DESCRIPTION OF THE TASK ▸ Copy out each line of the rows that contains the word "header".

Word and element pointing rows
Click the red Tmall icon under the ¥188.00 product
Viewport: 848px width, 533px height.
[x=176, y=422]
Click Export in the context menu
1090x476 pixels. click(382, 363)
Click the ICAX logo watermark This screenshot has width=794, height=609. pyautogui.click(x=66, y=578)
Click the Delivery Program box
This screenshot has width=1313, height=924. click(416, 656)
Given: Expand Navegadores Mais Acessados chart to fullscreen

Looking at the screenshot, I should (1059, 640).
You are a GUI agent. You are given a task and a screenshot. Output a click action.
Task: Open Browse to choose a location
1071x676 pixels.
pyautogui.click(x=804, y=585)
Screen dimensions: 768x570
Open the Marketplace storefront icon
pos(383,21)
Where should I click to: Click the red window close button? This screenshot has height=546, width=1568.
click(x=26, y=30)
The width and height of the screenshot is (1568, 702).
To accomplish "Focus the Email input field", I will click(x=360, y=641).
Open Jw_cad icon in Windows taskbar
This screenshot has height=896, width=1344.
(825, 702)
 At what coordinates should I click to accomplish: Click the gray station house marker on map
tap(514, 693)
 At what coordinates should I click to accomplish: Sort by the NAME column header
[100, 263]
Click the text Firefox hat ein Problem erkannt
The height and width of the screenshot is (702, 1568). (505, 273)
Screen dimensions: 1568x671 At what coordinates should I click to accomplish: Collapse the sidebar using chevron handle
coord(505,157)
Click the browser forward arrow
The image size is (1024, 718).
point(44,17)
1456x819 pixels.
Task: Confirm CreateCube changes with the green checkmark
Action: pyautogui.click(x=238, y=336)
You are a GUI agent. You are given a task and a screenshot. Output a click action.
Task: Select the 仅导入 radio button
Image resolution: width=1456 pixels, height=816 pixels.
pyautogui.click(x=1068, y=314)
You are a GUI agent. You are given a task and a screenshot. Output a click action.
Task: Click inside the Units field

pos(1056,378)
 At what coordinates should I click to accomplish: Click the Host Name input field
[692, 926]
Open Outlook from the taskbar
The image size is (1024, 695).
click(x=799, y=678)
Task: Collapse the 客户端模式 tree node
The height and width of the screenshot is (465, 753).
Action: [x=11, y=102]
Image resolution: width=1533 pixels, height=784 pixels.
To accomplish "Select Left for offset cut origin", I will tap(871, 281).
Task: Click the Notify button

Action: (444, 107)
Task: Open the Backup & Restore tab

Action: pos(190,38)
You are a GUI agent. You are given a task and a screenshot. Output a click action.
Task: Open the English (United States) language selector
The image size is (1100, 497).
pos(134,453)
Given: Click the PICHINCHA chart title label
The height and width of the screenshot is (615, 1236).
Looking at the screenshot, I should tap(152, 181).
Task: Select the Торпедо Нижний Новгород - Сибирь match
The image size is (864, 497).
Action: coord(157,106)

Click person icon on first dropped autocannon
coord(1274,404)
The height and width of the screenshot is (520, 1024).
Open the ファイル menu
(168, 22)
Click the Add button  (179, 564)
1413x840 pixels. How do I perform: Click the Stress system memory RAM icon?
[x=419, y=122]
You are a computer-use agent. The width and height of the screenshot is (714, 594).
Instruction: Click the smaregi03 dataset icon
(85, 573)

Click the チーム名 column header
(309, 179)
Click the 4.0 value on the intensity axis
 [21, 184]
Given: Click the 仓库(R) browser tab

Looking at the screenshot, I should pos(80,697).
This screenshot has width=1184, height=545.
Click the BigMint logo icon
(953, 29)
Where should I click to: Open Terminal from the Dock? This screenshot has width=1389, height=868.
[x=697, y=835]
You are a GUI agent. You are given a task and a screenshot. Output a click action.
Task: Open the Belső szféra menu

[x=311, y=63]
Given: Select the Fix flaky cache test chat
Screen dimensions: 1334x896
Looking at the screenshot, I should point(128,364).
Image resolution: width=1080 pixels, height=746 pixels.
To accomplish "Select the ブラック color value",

WRITTEN ANSWER ▸
 At what coordinates should I click to accomplish: Sort by the NAME column header
Click the チーム名 column header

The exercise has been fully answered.